Mes tournées répétées en France et en Europe, les sollicitations constantes des structures scolaires (de la maternelle à l’université) ou socioculturelles pour le conte traditionnel africain que je m’emploie à véhiculer, les réactions enthousiastes des différents publics, révèlent l’existence d’un espace d’expression et de socialisation de l’enfant ou de l’adolescent (et de l’adulte parfois) jusqu’alors tu ou opprimé, en partie du moins, par une société ou dominent l’individualisation et l’abandon de l’enfant à de nouvelles formes de « culturation » (ou « d’acculturation ») sous forme de jeux vidéos et autres consoles, etc. Le progrès de la science et des techniques, en développant, les moyens modernes de communication tels que la radio ou la télévision, a provoqué une rupture dans les relations familiales. Les parents fort occupés par le travail ont de moins en moins de temps à consacrer à leurs enfants et ils offrent souvent, pour pallier à la demande d’attention des enfants, des cadeaux matériels ou encore, un écran de télévision que les regards et les esprits rivés des enfants consomment, sans mise en garde ni contrôle.
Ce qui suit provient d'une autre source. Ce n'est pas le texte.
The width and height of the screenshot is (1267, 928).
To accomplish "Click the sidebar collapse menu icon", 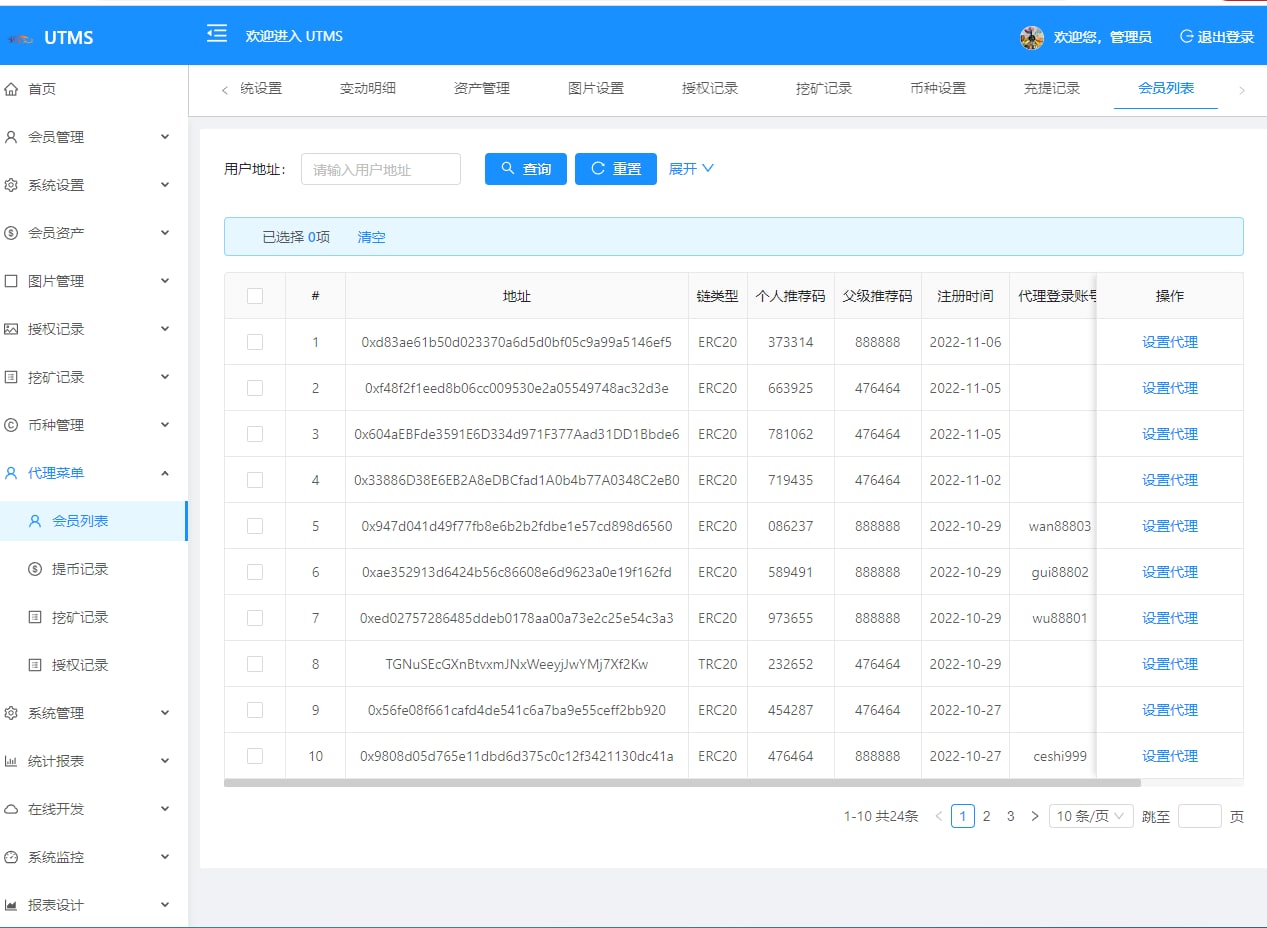I will tap(217, 35).
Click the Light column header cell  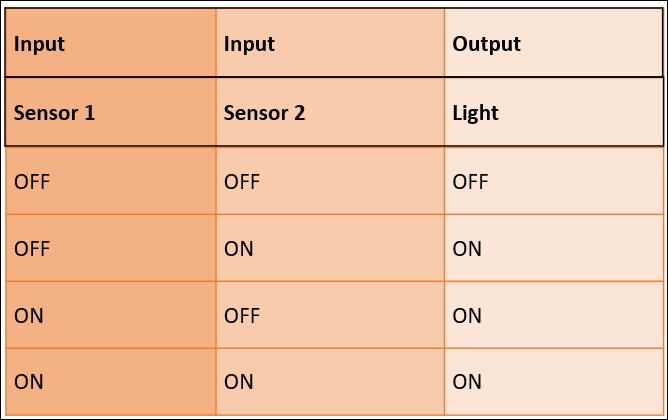(553, 112)
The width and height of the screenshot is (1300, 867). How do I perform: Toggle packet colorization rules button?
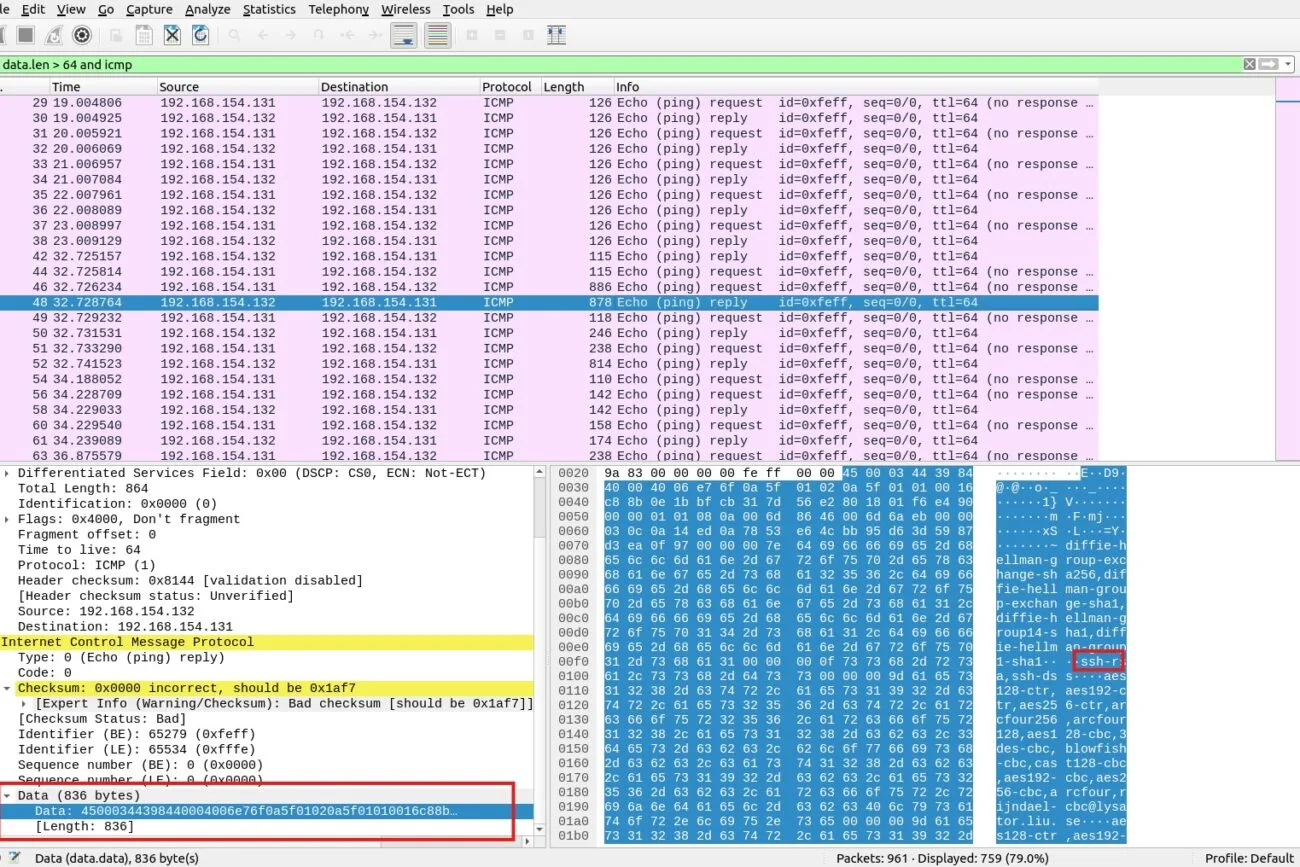(x=437, y=35)
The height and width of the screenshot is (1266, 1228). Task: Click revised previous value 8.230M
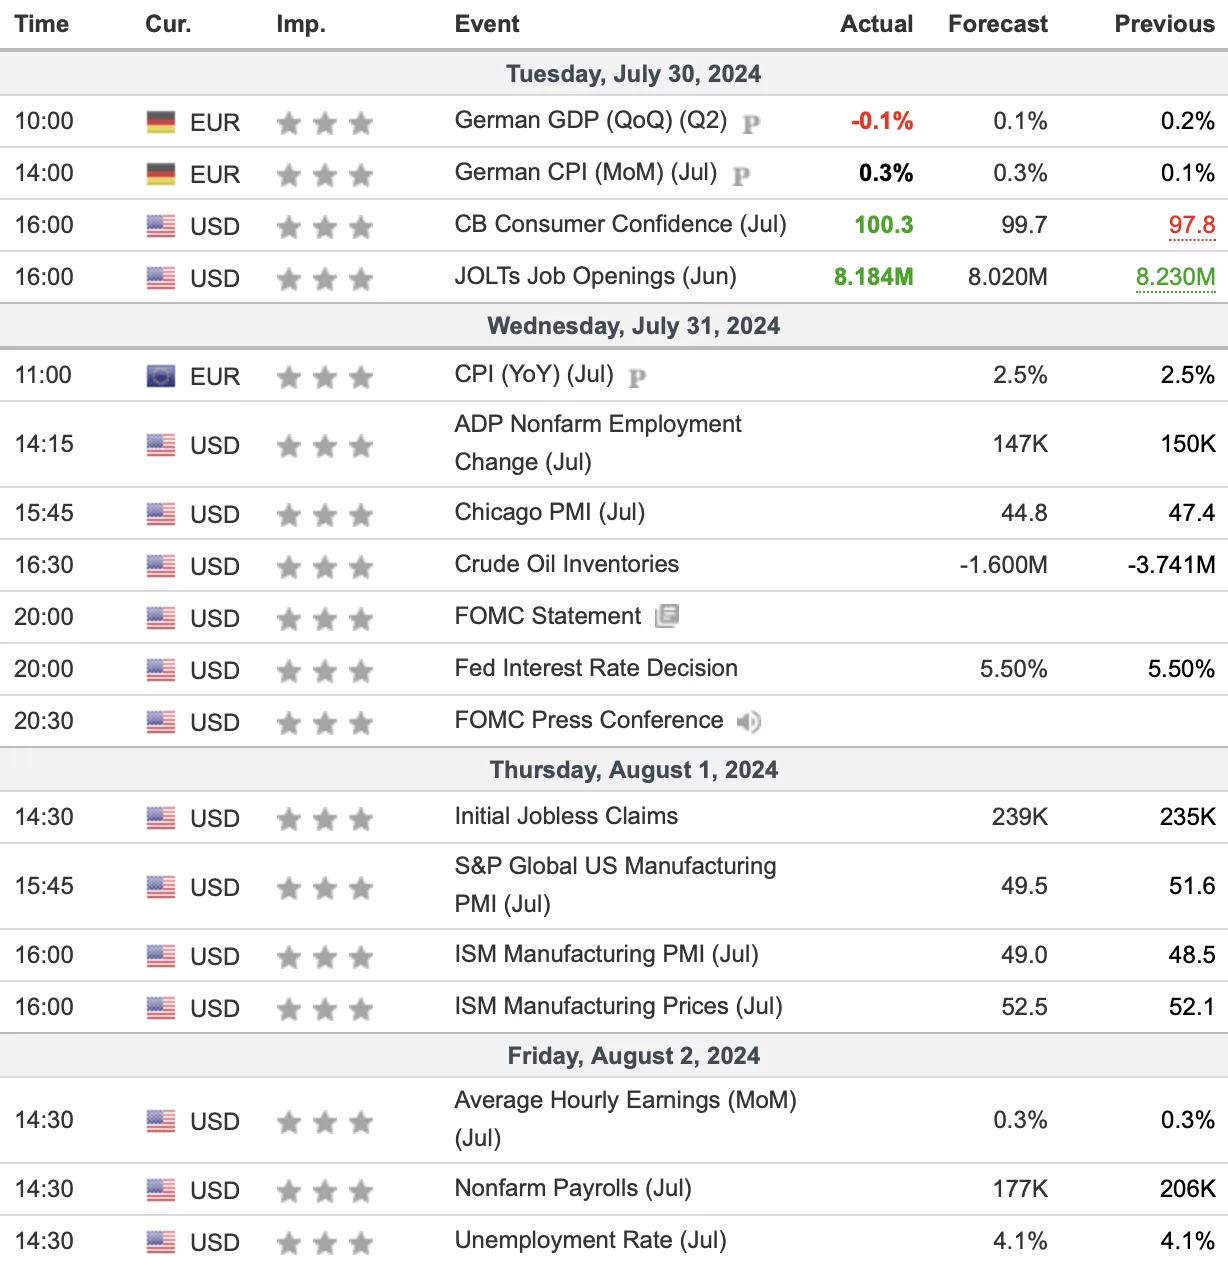(x=1175, y=277)
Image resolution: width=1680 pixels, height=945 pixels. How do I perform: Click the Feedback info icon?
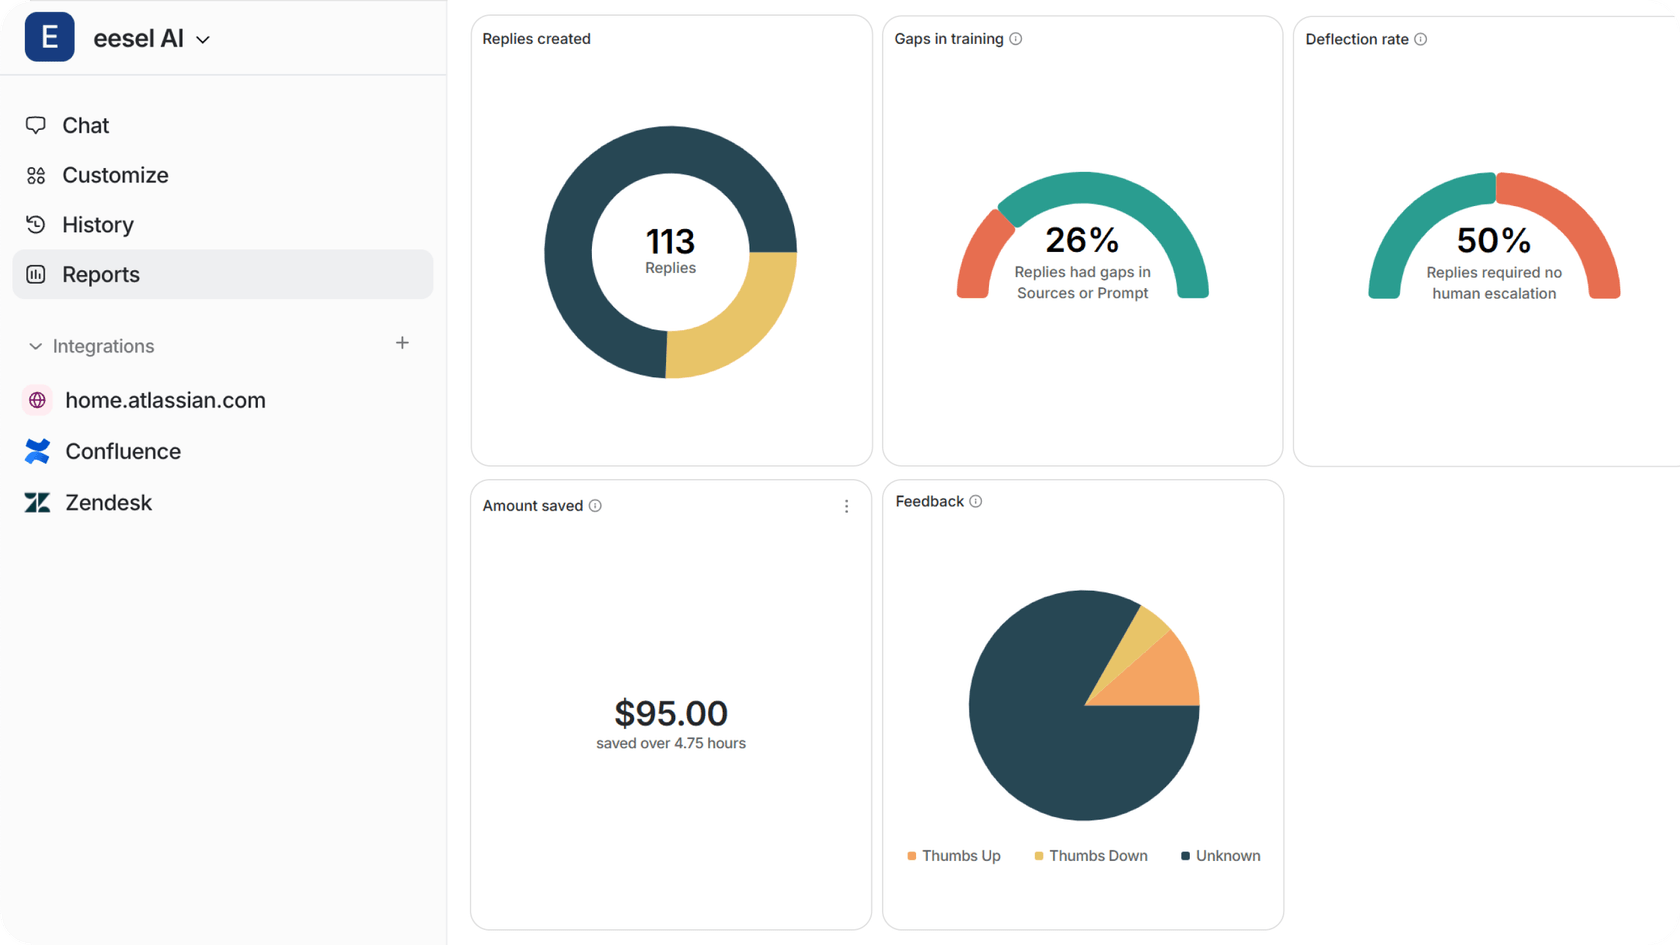click(976, 501)
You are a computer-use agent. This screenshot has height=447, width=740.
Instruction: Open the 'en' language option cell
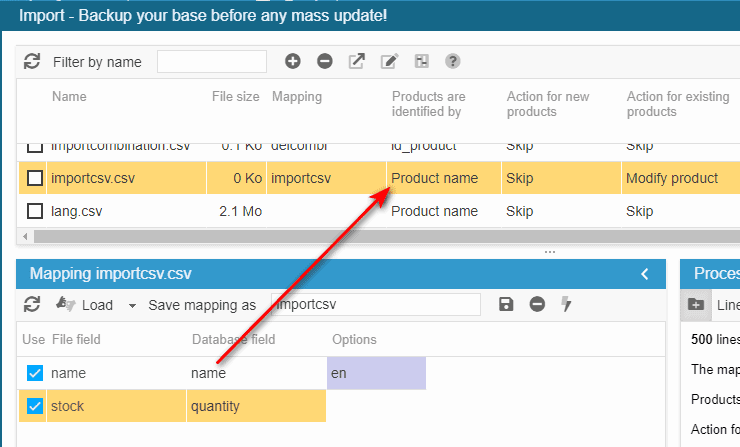point(376,373)
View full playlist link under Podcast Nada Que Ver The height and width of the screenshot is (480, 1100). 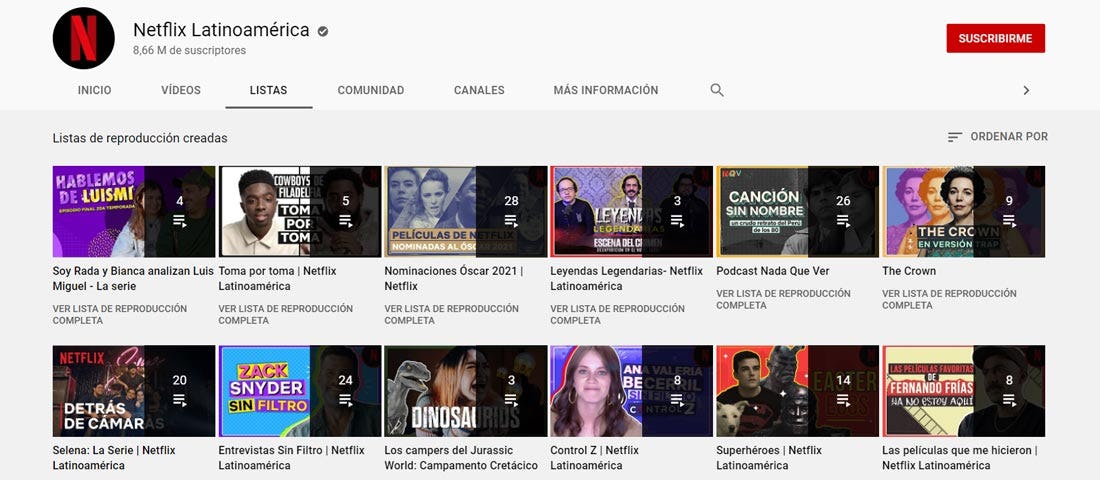coord(783,299)
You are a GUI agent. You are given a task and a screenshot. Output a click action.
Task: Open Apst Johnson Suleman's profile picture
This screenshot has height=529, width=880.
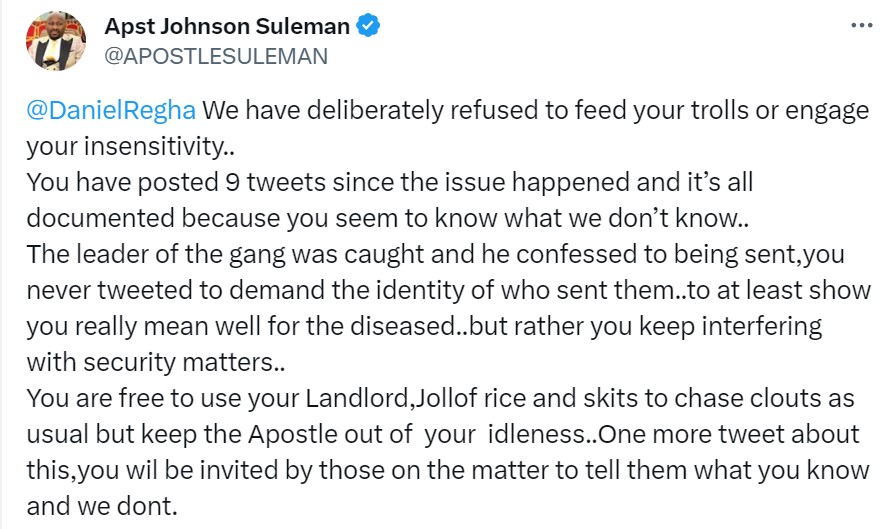click(x=56, y=40)
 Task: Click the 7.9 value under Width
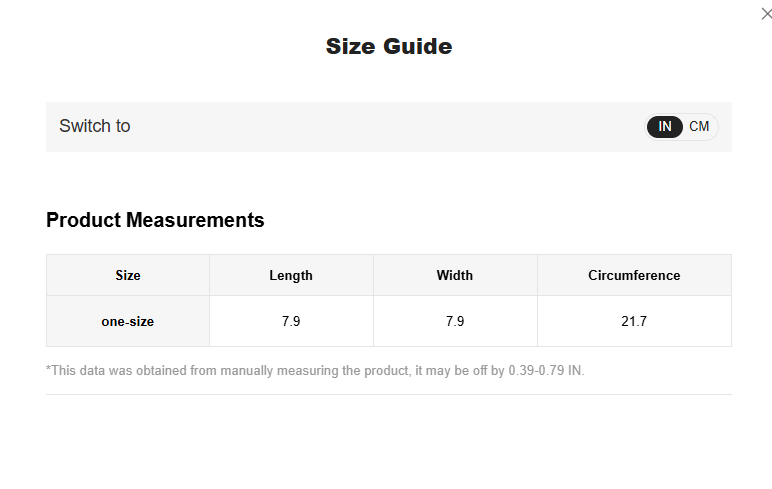(x=455, y=322)
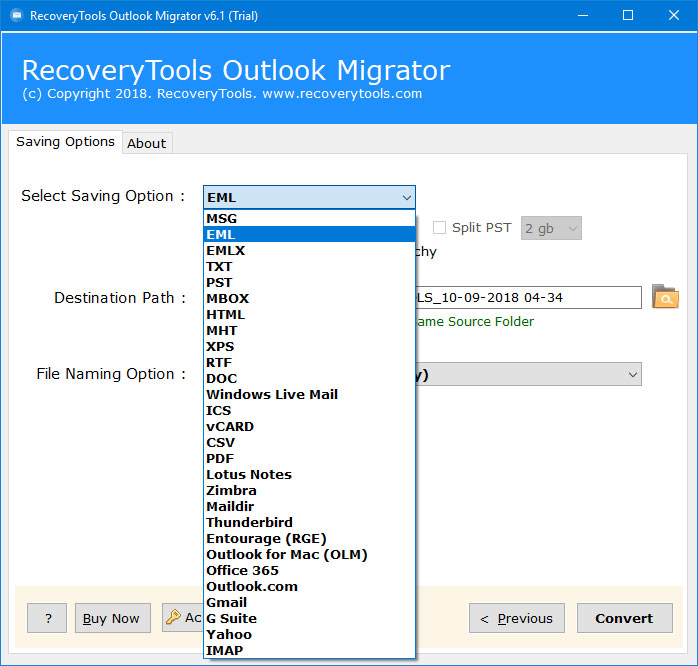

Le conte renferme en son art, le désir profond d'accession au monde du rêve et du merveilleux auquel aspire chaque être et que chacun peut, à travers ce récit imagé, saisir. Au même titre que d'autres genres artistiques tels que la poésie, le roman, le théâtre, le cinéma ou encore la musique, le conte est un art majeur de la littérature que toute personne inspirée peut utiliser pour extérioriser sa vision du monde, ses aspirations ou encore pour dénoncer les déséquilibres sociaux, etc. La caractéristique particulière du conte réside dans ce dialogue au travers de l’imaginaire avec des êtres et des éléments présents dans la nature qui nous entoure ; ces êtres et ses éléments s’animent et prennent vie. Le fait qu’en chacun d’eux se découvre une âme agissante oeuvre indirectement au respect de cette même nature.
Toutes ces constatation nous poussent à encourager toutes les initiatives qui émergent et visent à la valorisation du conte comme élément de structuration et de socialisation de l’individu.